Christopher Rufo, an anti-CRT activist, and writer for the Manhattan Institute is one such man. Rufo has attempted to ban the so-called Critical Race Theory from public schools throughout his career and writing. Working with others such as James Lindsay and the Heritage Foundation, Rufo helped to create a backlash against the 2020 Summer protests of Black Lives Matter by restricting discussions of race in school. In one tweet thread, Rufo explained his objective with the CRT panic, saying: “The goal is to have the public read something crazy in the newspaper and immediately think ‘critical race theory…”

Ron DeSantis U.S image by Secretary of Defense, CC BY 2.0 via Wikimedia Commons (Photograph courtesy of Staff Sgt. Brandy Nicole Mejia)

And now, he has applied that same approach to LGBTQ rights. Earlier this year, Rufo stood with Florida Governor Ron DeSantis as he signed another bill intended to restrict discussions about privilege in the workplace. He has also repeatedly used grooming as a weapon against LGBTQ people, particularly when it comes to educational materials about LGBTQ rights.






Using the Manhattan Institute’s City Journal as his weapon, Rufo has ramped up a panic about LGBTQ groomers and rapists that is reminiscent of the 1970s, with familiar allies like James Lindsay doing his part as well.
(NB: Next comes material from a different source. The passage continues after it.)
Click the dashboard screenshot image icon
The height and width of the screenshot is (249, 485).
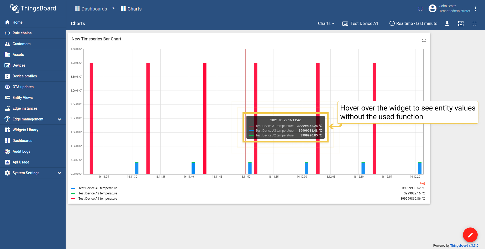(461, 24)
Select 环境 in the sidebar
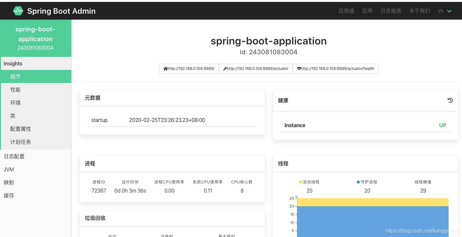The image size is (462, 237). (x=15, y=103)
In a brief article attempting to defend his claims of grooming, Rufo pointed to a 2004 Department of Education report, which examined a 2000 survey of 2,065 children from grades 8 through 11. Using this data, the report claimed that nearly 10% of the children were victims of abuse. Rufo took that rate and then claimed that as many as 4.5 million children were suffering abuse at the hands of public officials. To Rufo, this puts the so-called “grooming” problem at a rate nearly “100 times greater than the physical abuse committed by Catholic priests, who, at the time the report was published, were undergoing a reckoning for the crimes within their ranks.”

The problem with this report, aside from its incredibly small sample size, is that it is not representative of the population and assumes a constant rate of abuse. It also does not mention LGBTQ people at all. Rufo may have also misquoted Charol Shakeshaft, the Hofstra University professor who wrote the report.
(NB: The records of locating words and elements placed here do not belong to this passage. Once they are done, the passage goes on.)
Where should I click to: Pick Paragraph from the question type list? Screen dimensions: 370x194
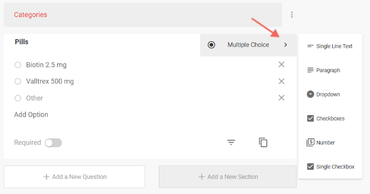pos(330,70)
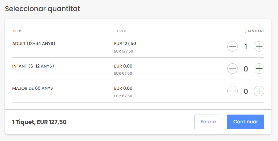This screenshot has width=278, height=141.
Task: Click the TIPUS column header
Action: [17, 31]
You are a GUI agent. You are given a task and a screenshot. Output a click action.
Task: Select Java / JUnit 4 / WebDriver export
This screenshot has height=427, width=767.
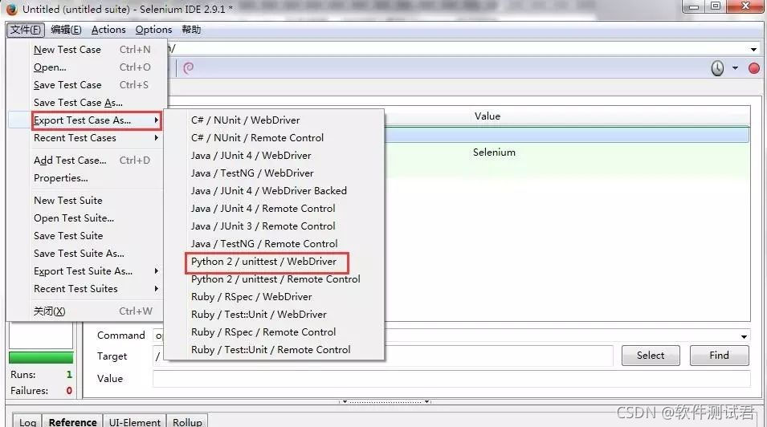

Rufo has also extended this panic to Disney, accusing it of being full of groomers after it criticized the Don’t Say Gay bill, which Rufo supported. Rufo, along with DeSantis and other supporters of the bill, have latched onto this claim and used it to justify pulling Disney’s special tax status when its employees criticized the company’s initial hesitance to oppose DeSantis’ agenda. Even private businesses are not able to speak their minds, no matter how tepid their opposition is.

This panic may seem odd at first. Public support for LGBTQ people continues to rise, but it makes sense when you consider who Rufo associates with and what they seek to do with the public school system. In a speech at Hillsdale College, Rufo was recorded saying: “in order to achieve universal school choice, it’s necessary to create an atmosphere of universal public-school distrust.”

It is this distrust, this historically grounded prejudice, and a desire for austerity that appears to be the central focus of GOP operations. To operatives like Rufo and leaders like DeSantis and Abbott, the opportunity to destroy public institutions via prejudicial propaganda is too much to ignore. If this is allowed to continue, Republicans will almost certainly use what power they gain in the midterms to attack public education, protections for LGBTQ youth and employees, and much more.

Nobody should be surprised by the cacophony of nonsense that comes from these activists; they have it in their best interest to lie. It does not matter who gets hurt or whose kids are taken from them, the only thing these Republicans care about is power. And unless something is done, they will get it.